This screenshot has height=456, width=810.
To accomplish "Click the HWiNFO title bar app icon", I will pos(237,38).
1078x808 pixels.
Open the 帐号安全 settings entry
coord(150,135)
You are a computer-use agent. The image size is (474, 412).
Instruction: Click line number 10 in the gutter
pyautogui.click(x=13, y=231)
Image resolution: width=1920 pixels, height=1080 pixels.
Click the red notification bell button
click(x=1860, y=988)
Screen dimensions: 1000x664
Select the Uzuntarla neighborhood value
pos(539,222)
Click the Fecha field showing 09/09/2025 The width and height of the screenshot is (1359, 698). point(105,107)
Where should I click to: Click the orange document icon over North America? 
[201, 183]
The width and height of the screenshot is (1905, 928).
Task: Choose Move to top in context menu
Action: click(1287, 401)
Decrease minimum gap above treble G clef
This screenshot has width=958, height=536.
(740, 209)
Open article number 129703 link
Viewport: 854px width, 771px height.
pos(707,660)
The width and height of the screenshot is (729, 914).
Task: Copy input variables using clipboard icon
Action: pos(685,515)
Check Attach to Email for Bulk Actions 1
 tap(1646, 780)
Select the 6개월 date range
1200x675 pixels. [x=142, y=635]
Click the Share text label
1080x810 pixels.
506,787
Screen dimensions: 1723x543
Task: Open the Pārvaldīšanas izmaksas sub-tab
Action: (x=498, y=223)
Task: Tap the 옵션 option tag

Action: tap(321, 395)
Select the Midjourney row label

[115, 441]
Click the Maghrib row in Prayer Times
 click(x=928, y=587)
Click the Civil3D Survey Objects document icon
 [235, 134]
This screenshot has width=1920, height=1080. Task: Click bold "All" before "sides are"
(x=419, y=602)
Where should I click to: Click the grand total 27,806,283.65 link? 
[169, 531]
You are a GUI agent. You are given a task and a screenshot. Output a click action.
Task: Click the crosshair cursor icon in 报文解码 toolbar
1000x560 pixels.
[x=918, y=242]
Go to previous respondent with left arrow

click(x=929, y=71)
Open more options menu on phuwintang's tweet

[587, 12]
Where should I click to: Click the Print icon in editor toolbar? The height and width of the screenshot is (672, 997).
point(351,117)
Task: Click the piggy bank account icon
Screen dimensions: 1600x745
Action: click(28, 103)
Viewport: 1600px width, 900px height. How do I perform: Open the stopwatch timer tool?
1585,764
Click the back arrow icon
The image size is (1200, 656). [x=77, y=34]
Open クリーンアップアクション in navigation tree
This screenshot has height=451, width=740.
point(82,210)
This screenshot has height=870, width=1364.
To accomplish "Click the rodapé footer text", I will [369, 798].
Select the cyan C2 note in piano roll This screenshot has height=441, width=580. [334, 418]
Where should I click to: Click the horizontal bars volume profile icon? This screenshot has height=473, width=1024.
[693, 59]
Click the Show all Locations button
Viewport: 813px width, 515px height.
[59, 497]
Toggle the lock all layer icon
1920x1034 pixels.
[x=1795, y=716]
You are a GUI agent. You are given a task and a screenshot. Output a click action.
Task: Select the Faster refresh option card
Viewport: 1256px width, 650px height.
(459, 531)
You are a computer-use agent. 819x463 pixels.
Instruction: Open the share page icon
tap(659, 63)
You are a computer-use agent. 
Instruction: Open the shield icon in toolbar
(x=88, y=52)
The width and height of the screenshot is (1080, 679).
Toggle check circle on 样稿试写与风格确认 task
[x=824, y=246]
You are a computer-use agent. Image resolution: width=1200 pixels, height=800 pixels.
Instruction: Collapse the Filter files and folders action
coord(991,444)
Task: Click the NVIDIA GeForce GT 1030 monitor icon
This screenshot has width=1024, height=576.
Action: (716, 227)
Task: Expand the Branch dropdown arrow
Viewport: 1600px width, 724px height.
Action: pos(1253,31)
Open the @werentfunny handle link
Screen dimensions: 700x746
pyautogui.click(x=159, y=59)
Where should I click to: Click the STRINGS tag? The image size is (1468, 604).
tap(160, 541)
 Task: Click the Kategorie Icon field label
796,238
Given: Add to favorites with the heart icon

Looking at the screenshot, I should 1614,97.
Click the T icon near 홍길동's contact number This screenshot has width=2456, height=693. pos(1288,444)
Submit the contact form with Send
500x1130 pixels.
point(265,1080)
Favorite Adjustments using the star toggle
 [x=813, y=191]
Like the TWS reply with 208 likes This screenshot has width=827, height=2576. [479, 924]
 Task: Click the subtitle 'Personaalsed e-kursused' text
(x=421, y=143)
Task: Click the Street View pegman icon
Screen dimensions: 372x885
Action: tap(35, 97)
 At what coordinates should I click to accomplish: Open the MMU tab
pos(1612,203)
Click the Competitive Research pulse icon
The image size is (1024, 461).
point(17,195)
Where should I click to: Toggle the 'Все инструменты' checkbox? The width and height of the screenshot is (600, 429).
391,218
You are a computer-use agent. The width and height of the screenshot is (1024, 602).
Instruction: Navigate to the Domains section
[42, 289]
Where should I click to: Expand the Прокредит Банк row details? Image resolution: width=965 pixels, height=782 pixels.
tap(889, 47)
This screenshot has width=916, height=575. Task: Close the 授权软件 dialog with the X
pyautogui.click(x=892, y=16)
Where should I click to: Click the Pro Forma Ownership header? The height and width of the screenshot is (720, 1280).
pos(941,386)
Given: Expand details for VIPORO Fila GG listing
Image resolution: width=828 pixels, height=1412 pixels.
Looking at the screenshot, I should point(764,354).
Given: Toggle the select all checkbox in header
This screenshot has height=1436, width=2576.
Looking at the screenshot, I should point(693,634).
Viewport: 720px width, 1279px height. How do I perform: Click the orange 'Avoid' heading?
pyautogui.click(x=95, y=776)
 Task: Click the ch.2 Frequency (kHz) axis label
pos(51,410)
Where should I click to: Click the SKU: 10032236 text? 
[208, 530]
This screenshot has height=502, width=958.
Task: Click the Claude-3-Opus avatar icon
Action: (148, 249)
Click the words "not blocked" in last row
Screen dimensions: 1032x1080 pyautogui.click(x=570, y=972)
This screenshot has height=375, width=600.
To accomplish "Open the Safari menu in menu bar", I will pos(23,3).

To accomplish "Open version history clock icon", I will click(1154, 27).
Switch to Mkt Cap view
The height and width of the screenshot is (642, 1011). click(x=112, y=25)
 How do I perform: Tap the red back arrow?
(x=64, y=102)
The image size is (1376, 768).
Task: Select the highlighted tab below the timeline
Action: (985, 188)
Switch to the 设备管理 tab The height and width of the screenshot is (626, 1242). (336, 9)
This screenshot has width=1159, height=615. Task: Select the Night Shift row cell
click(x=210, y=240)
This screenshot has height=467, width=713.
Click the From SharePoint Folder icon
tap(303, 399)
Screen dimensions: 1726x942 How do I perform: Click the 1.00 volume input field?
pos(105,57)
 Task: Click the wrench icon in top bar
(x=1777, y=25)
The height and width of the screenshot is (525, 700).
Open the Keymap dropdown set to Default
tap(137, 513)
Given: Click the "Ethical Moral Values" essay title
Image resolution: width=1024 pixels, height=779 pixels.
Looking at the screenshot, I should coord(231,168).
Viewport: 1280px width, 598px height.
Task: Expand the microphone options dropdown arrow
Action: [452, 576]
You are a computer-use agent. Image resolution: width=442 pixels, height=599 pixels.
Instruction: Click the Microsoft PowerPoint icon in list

▶ **EXERCISE**: Look over the records above, and wherever a line contains the string "contact", copy that line.

▶ **RESPONSE AREA**:
Click the T icon near 홍길동's contact number This screenshot has width=2456, height=693. pos(1288,444)
Submit the contact form with Send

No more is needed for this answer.